For the quarter ended Dec. 31, 2008, sales were $1.2 billion, a decrease of 10 percent from a year ago. The benefits of pricing, surcharges and acquisitions were more than offset by weaker demand across most of the company’s end markets and the impact of currency.
Income from continuing operations was a loss of 38 cents per diluted share in the fourth quarter of 2008, compared with income of 50 cents per diluted share in the same period a year ago. The 2008 results included an after-tax goodwill impairment charge in the company’s Mobile Industries segment of $42.2 million, or 44 cents per diluted share. Excluding special items, income from continuing operations was 7 cents per diluted share in the fourth quarter of 2008, compared with 51 cents a year ago. Benefits from pricing, surcharges and selling, administrative and general (SG&A) expense reductions were more than offset by the effects of lower demand, higher raw-material costs and related LIFO charges compared with a year ago. The company’s fourth-quarter results were negatively affected by the timing of raw-material cost recovery, which benefited the third quarter of 2008.
Fourth-quarter earnings were below the company’s prior estimate of 16 cents to 26 cents, primarily due to the impact of LIFO expense. The company expected to have LIFO income during the quarter, but with lower demand, incurred a net LIFO expense of $26.9 million. The company expects LIFO income in 2009.
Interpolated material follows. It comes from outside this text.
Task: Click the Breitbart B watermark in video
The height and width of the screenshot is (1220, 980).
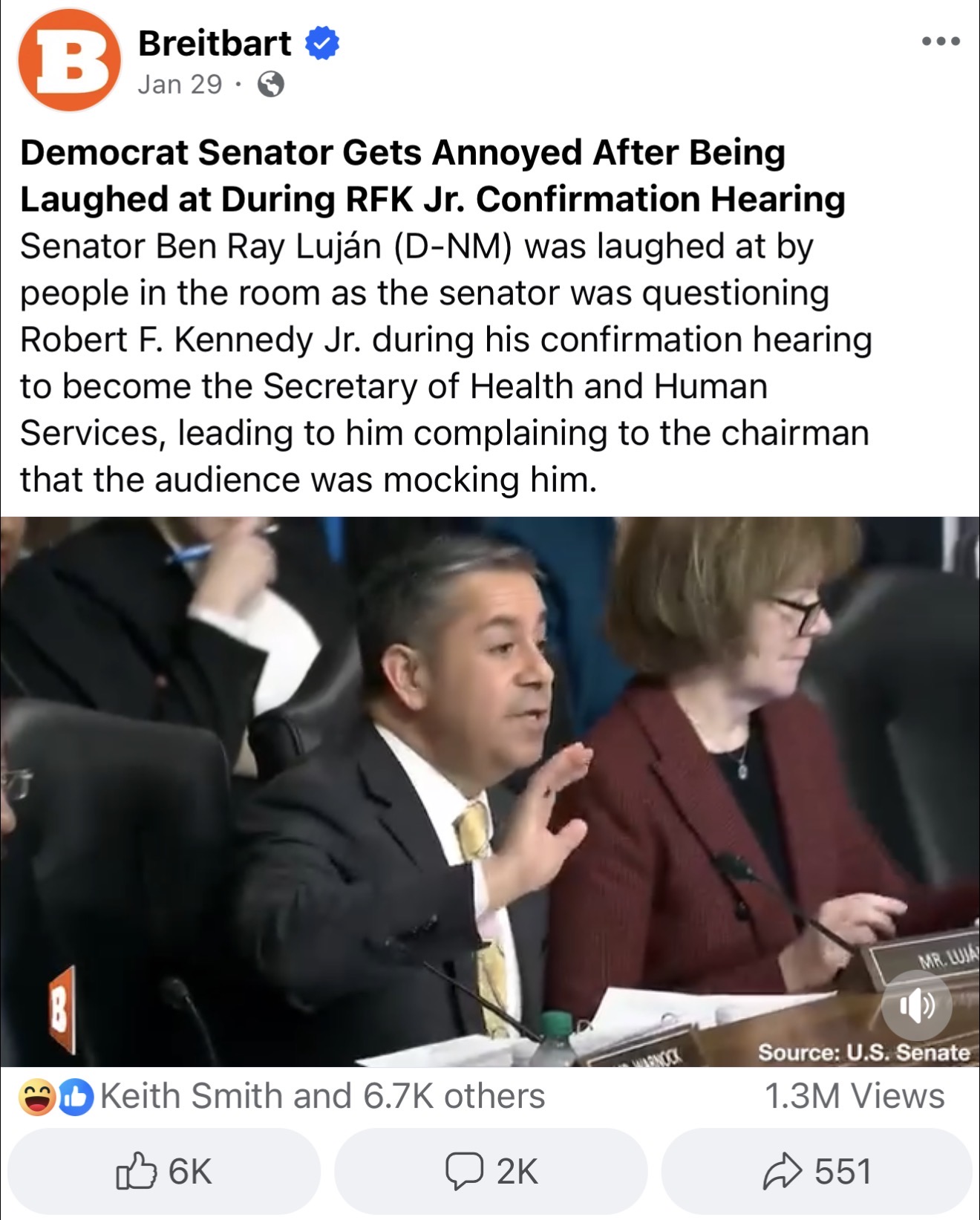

Total debt was $624 million as of Dec. 31, 2008, or 27.8 percent of capital. Net debt at Dec. 31, 2008, was $508 million, or 23.8 percent of capital, compared with $693 million, or 26.1 percent, as of Dec. 31, 2007. The decrease in net debt reflects strong operating cash flow. Shareholders’ equity at Dec. 31, 2008, was $1.6 billion, a decrease of $338 million due primarily to an after-tax charge of $415 million to other comprehensive income to reflect valuation adjustments for pension and other post-retirement benefit obligations, primarily resulting from negative pension-plan asset returns in 2008.
The company continues to maintain a strong balance sheet and ample liquidity. In addition to cash and cash equivalents of $116 million at Dec. 31, 2008, the company had $573 million available under committed credit facilities. In the third quarter, Moody’s Investor Service increased Timken’s corporate credit rating to “Baa3” (investment-grade), reflecting the company’s improved financial condition. This is consistent with the company’s investment-grade rating from Standard & Poor’s Ratings Services (“BBB-”).
Timken’s outlook reflects a deteriorating global economic climate in 2009. Although the implications of this decline are difficult to predict, the company anticipates weakness in most of its end markets throughout the year. The company expects earnings per diluted share for 2009, excluding special items, to be $1.30 to $1.60 for the year, compared with $3.26 in 2008.
“We are proactively managing the company for this time of extreme economic uncertainty. We have decreased operating levels to better match production with demand, including a combination of permanent and temporary furloughs. We have also reduced capital investments and lowered SG&A spending in response to immediate challenges,” said Griffith. “We are monitoring market conditions and will take additional actions as appropriate to optimize the performance of our company.”